When (and when not) to hear your work read aloud

As part of the launch of our new membership scheme, we’re celebrating writers that LPW has worked with in the course of the past year.

In the final blog from our Dark Horse Festival writers, John Murray shares his thoughts on the importance – and difficulty – of hearing your work read aloud.

It’s important to hear your work read aloud; I say ‘important’, rather than ‘enjoyable.’ Listening to your work is crucial to the playwriting process but it can be a difficult procedure to manage.

I studied creative writing at university, so I feel fairly comfortable reading my work aloud; poetry, prose, non-fiction and some pretty awful and unnecessary hybrids of the above. My first full piece of writing for performance was a monologue which I went on to direct and perform myself, so I felt confident in reading that aloud, to anyone who would listen, during the development stages.
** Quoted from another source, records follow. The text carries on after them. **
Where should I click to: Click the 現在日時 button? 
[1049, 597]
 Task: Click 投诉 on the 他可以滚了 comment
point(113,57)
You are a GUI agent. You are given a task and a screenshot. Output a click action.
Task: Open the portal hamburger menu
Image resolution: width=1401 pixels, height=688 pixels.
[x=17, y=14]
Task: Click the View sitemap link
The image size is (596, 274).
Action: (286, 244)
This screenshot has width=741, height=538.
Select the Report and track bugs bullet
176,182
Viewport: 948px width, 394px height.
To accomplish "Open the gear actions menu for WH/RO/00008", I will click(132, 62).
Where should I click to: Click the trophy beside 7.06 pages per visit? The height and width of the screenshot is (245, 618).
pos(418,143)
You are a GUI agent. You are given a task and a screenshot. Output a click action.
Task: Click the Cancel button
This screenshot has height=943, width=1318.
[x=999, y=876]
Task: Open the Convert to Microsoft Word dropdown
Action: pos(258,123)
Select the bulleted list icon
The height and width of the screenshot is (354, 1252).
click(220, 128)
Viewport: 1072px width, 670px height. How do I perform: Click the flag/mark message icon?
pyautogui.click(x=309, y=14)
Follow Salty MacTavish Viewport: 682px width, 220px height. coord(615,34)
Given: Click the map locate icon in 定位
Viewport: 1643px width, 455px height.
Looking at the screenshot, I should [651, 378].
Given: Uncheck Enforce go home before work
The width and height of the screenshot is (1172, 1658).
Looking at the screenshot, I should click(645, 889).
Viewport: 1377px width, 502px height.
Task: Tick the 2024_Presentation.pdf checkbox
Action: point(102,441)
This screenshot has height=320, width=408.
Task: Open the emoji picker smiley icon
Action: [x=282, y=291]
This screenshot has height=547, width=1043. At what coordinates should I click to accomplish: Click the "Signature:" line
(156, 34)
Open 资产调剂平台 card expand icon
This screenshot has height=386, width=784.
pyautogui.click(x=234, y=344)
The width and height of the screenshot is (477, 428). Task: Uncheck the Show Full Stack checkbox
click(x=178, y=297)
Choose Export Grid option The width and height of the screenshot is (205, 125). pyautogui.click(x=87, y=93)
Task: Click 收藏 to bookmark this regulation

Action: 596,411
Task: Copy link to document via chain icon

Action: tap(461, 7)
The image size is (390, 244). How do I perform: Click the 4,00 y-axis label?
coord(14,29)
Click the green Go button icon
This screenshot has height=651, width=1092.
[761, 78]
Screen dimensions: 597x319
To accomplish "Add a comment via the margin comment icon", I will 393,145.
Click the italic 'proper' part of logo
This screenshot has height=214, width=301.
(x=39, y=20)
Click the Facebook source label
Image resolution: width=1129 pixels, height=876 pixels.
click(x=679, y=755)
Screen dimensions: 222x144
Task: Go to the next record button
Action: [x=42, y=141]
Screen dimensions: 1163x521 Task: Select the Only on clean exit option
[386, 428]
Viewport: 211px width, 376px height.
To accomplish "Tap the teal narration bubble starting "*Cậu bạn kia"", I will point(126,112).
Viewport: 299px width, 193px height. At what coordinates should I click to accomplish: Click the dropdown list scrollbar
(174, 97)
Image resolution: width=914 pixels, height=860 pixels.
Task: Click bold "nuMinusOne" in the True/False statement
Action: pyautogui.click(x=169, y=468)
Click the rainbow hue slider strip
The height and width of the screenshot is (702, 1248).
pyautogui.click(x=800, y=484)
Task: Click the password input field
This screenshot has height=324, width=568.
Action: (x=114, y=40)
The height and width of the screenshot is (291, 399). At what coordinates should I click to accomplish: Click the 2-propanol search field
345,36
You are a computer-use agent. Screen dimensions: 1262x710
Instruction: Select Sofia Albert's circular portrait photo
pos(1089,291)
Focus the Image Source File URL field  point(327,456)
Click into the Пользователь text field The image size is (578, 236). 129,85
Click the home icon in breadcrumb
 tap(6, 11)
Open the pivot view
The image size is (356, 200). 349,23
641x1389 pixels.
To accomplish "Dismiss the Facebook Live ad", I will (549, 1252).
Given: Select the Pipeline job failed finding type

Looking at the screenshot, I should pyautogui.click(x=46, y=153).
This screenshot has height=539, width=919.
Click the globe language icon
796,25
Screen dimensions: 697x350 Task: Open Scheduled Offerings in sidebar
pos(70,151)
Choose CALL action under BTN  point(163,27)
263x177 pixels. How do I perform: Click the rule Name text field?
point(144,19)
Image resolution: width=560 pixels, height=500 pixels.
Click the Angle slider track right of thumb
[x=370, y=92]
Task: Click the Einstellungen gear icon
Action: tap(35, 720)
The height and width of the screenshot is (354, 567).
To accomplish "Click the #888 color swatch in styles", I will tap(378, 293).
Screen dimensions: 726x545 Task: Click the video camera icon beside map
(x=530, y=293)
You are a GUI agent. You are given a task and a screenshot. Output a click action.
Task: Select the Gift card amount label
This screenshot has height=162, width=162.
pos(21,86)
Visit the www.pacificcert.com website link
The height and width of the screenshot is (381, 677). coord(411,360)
But when it came to work for more than one voice, I was stuck. I just about managed to get away with a radio drama I wrote a few years ago; there were twenty characters in the play and a friend and I read and recorded the whole thing, with long pauses between lines as we tried to slip back and forth between elaborate accents.

That recording was just about enough for me to imagine what the piece could sound like with different actors playing each role. I needed to know how that slew of voices would mesh together and if any of them stood out for the wrong reasons.

My first pieces for the stage with multiple characters were a different kettle of fish. As a writer, I tend to place too much emphasis on the aural quality of the work and ignore moments of more complex physicality. As each piece slowly formed, I found it impossible to feel satisfied with what I was writing because I was not able to hear distinct voices coming through.

After a few false starts with readings, I’ve realised that who is reading your piece is crucial in making the experience useful and can ultimately make the difference between hearing the voices of your characters emerge and hearing nothing at all.

I think that it’s important to hear different groups of people read your work. In the early stages of development, one of the most useful groups you could turn to is a group of writers. I’m sure most people know the general benefits of writers groups, but in this instance I suggest using the writers as actors.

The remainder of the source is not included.